REQUIRED WORK:
[1] Reproduce the passage on Rodrigo Blanco Calderón, starting at "Venezuelan writer (born" and ending at "(Ragpicker Press, 2016).".
[2] Pick up the passage on Rodrigo Blanco Calderón where it stops and extend it.

--- SELECTED TEXT ---

Venezuelan writer (born 1981)

Rodrigo Blanco Calderón (born 1981) is a Venezuelan writer from Caracas. He completed his doctorate in literature and linguistics from Paris XIII University with a dissertation on the work of his literary mentor, Venezuelan writer Juan Carlos Méndez Guédez. He has published several collections of stories, among them Una larga fila de hombres, Los Invencibles, Las rayas and Los terneros. He has also published two novels, The Night (Seven Stories Press, 2022) and Simpatía (Seven Stories Press, 2024), both translated into English by Daniel Hahn and Noel Hernández González. A translation of his short story 'Payaso' (Clown) appears in the anthology Crude Words: Contemporary Writing from Venezuela (Ragpicker Press, 2016).

In 2007, he was named as one of the Bogota39, a list of the best young writers in Latin America. In 2013, he participated in the International Writing Program at the University of Iowa. He currently lives in Málaga.

--- PROVIDED DATA ---

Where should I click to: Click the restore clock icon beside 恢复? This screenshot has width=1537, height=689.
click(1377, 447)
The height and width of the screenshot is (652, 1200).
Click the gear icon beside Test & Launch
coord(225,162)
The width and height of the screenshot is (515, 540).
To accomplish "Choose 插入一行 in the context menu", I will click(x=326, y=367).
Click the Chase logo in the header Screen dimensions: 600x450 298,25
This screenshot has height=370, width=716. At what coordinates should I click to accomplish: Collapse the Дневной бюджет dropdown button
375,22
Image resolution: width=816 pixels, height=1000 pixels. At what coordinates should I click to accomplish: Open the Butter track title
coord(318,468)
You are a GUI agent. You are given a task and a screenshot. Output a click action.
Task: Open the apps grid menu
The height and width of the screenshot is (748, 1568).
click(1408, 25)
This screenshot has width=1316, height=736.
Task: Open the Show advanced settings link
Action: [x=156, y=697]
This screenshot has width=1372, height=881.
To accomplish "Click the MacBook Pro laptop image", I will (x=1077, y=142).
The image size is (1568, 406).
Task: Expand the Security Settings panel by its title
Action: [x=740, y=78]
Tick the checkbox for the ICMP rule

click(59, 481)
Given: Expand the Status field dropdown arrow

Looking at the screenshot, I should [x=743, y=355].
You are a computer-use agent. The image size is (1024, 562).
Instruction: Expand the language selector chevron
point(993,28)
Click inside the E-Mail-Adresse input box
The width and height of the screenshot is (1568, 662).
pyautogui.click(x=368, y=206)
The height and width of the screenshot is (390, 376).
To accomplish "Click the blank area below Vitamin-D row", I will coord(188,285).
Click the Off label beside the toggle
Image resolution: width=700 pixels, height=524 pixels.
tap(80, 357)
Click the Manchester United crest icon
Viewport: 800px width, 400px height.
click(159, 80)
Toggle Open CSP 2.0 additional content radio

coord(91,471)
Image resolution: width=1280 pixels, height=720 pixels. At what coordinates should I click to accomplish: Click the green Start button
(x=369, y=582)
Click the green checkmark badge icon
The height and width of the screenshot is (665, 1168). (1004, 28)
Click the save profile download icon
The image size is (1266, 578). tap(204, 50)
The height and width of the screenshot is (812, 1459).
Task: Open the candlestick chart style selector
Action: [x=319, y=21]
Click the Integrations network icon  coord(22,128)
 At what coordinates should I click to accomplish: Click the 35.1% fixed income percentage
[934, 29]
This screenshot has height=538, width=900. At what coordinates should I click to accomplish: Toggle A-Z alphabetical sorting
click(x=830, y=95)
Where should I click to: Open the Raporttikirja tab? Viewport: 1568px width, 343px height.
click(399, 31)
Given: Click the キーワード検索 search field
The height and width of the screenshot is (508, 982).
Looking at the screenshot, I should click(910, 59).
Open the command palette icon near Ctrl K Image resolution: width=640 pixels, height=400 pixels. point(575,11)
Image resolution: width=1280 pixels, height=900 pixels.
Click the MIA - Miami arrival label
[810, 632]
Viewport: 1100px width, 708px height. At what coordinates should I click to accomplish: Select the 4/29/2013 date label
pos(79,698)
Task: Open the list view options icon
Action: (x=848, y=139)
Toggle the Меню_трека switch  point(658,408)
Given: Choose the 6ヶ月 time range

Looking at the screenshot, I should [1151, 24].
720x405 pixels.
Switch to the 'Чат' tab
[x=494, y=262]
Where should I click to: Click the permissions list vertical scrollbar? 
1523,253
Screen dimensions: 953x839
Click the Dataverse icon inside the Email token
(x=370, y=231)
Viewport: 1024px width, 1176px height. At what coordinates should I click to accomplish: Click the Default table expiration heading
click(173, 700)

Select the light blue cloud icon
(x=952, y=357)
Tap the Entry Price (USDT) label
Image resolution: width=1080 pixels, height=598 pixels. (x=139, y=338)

---

EXERCISE ANSWERS:
[1]
Venezuelan writer (born 1981)

Rodrigo Blanco Calderón (born 1981) is a Venezuelan writer from Caracas. He completed his doctorate in literature and linguistics from Paris XIII University with a dissertation on the work of his literary mentor, Venezuelan writer Juan Carlos Méndez Guédez. He has published several collections of stories, among them Una larga fila de hombres, Los Invencibles, Las rayas and Los terneros. He has also published two novels, The Night (Seven Stories Press, 2022) and Simpatía (Seven Stories Press, 2024), both translated into English by Daniel Hahn and Noel Hernández González. A translation of his short story 'Payaso' (Clown) appears in the anthology Crude Words: Contemporary Writing from Venezuela (Ragpicker Press, 2016).

[2]
==Awards==
- 2019 – Premio Bienal de Novela Mario Vargas Llosa for The Night
- 2018 – Premio de la Crítica 2016-2017 for The Night
- 2017 – Finalista del V Premio Narrativa Breve Ribera del Duero for Los terneros
- 2016 – Premio Rive Gauche à Paris du Livre Étranger for The Night
- 2007 – LXI Concurso Anual de Cuentos del diario El Nacional for the story "Los golpes de la vida"
- 2005 – Premio en el concurso de autores inéditos de la editorial Monte Ávila for Una fila de hombres. Monte Ávila is a public publishing house dependent of the National Ministry of Culture of the Bolivarian Republic of Venezuela.